Recorded data
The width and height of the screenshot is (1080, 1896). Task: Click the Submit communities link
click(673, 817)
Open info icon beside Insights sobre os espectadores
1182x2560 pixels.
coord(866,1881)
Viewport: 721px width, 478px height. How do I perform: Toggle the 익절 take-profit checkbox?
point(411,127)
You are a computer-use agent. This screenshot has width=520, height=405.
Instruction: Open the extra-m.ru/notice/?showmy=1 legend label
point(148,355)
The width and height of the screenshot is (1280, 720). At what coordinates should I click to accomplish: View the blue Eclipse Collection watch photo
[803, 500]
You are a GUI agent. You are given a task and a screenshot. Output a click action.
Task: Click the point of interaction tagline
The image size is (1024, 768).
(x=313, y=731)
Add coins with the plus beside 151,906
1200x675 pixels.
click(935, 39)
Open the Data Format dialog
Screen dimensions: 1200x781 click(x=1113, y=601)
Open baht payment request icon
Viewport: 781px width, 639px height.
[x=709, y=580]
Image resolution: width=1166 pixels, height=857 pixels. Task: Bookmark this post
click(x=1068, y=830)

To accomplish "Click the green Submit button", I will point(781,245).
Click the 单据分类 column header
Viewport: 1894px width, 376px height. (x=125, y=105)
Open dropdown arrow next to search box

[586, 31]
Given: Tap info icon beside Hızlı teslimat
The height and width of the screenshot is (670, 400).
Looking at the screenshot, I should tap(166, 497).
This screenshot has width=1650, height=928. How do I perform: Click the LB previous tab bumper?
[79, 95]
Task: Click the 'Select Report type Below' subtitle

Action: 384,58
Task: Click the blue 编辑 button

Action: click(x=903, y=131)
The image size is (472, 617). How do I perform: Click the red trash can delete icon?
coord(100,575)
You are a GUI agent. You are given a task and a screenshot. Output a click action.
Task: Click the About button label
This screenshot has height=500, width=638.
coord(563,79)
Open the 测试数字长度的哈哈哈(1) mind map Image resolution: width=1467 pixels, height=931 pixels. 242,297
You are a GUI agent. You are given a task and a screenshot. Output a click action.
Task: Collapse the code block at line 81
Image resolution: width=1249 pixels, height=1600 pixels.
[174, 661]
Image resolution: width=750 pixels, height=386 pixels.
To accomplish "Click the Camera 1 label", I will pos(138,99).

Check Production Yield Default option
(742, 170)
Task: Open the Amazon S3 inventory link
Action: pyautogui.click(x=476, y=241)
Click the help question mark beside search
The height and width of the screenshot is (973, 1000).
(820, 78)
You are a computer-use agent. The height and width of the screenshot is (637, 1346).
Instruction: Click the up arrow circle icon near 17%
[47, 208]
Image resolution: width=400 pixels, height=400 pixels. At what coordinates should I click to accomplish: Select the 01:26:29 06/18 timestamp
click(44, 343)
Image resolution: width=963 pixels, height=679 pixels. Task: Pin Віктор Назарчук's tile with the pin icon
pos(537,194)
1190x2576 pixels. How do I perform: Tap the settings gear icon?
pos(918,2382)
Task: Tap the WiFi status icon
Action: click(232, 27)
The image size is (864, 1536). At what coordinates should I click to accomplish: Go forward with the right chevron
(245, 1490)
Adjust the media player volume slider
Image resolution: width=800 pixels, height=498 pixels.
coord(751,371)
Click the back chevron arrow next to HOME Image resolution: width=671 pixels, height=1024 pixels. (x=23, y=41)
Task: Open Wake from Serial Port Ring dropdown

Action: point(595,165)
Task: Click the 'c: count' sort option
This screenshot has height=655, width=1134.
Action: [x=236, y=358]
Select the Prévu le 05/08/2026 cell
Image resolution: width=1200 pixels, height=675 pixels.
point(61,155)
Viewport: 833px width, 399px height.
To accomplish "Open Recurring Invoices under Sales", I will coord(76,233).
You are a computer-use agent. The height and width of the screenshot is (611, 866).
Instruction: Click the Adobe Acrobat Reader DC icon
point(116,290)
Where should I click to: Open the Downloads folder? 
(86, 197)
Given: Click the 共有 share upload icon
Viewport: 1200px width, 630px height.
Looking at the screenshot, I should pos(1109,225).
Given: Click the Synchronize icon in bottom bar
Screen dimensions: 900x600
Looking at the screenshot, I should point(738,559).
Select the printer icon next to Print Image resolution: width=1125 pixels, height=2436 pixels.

Task objective
Copy out every record above exactly as written.

Exercise result
The width and height of the screenshot is (1080, 1896). Task: Click the Submit communities link
click(673, 817)
Open info icon beside Insights sobre os espectadores
1182x2560 pixels.
coord(866,1881)
Viewport: 721px width, 478px height. How do I perform: Toggle the 익절 take-profit checkbox?
point(411,127)
You are a computer-use agent. This screenshot has width=520, height=405.
Instruction: Open the extra-m.ru/notice/?showmy=1 legend label
point(148,355)
The width and height of the screenshot is (1280, 720). At what coordinates should I click to accomplish: View the blue Eclipse Collection watch photo
[803, 500]
You are a GUI agent. You are given a task and a screenshot. Output a click action.
Task: Click the point of interaction tagline
The image size is (1024, 768).
(x=313, y=731)
Add coins with the plus beside 151,906
1200x675 pixels.
click(935, 39)
Open the Data Format dialog
Screen dimensions: 1200x781 click(x=1113, y=601)
Open baht payment request icon
Viewport: 781px width, 639px height.
[x=709, y=580]
Image resolution: width=1166 pixels, height=857 pixels. Task: Bookmark this post
click(x=1068, y=830)

To accomplish "Click the green Submit button", I will point(781,245).
Click the 单据分类 column header
Viewport: 1894px width, 376px height. (x=125, y=105)
Open dropdown arrow next to search box

[586, 31]
Given: Tap info icon beside Hızlı teslimat
The height and width of the screenshot is (670, 400).
Looking at the screenshot, I should tap(166, 497).
This screenshot has width=1650, height=928. How do I perform: Click the LB previous tab bumper?
[79, 95]
Task: Click the 'Select Report type Below' subtitle

Action: 384,58
Task: Click the blue 编辑 button

Action: click(x=903, y=131)
The image size is (472, 617). How do I perform: Click the red trash can delete icon?
coord(100,575)
You are a GUI agent. You are given a task and a screenshot. Output a click action.
Task: Click the About button label
This screenshot has height=500, width=638.
coord(563,79)
Open the 测试数字长度的哈哈哈(1) mind map Image resolution: width=1467 pixels, height=931 pixels. 242,297
You are a GUI agent. You are given a task and a screenshot. Output a click action.
Task: Collapse the code block at line 81
Image resolution: width=1249 pixels, height=1600 pixels.
[174, 661]
Image resolution: width=750 pixels, height=386 pixels.
To accomplish "Click the Camera 1 label", I will pos(138,99).

Check Production Yield Default option
(742, 170)
Task: Open the Amazon S3 inventory link
Action: pyautogui.click(x=476, y=241)
Click the help question mark beside search
The height and width of the screenshot is (973, 1000).
(820, 78)
You are a computer-use agent. The height and width of the screenshot is (637, 1346).
Instruction: Click the up arrow circle icon near 17%
[47, 208]
Image resolution: width=400 pixels, height=400 pixels. At what coordinates should I click to accomplish: Select the 01:26:29 06/18 timestamp
click(44, 343)
Image resolution: width=963 pixels, height=679 pixels. Task: Pin Віктор Назарчук's tile with the pin icon
pos(537,194)
1190x2576 pixels. How do I perform: Tap the settings gear icon?
pos(918,2382)
Task: Tap the WiFi status icon
Action: click(232, 27)
The image size is (864, 1536). At what coordinates should I click to accomplish: Go forward with the right chevron
(245, 1490)
Adjust the media player volume slider
Image resolution: width=800 pixels, height=498 pixels.
coord(751,371)
Click the back chevron arrow next to HOME Image resolution: width=671 pixels, height=1024 pixels. (x=23, y=41)
Task: Open Wake from Serial Port Ring dropdown

Action: point(595,165)
Task: Click the 'c: count' sort option
This screenshot has height=655, width=1134.
Action: [x=236, y=358]
Select the Prévu le 05/08/2026 cell
Image resolution: width=1200 pixels, height=675 pixels.
point(61,155)
Viewport: 833px width, 399px height.
To accomplish "Open Recurring Invoices under Sales", I will coord(76,233).
You are a computer-use agent. The height and width of the screenshot is (611, 866).
Instruction: Click the Adobe Acrobat Reader DC icon
point(116,290)
Where should I click to: Open the Downloads folder? 
(86, 197)
Given: Click the 共有 share upload icon
Viewport: 1200px width, 630px height.
Looking at the screenshot, I should pos(1109,225).
Given: Click the Synchronize icon in bottom bar
Screen dimensions: 900x600
Looking at the screenshot, I should point(738,559).
Select the printer icon next to Print Image resolution: width=1125 pixels, height=2436 pixels.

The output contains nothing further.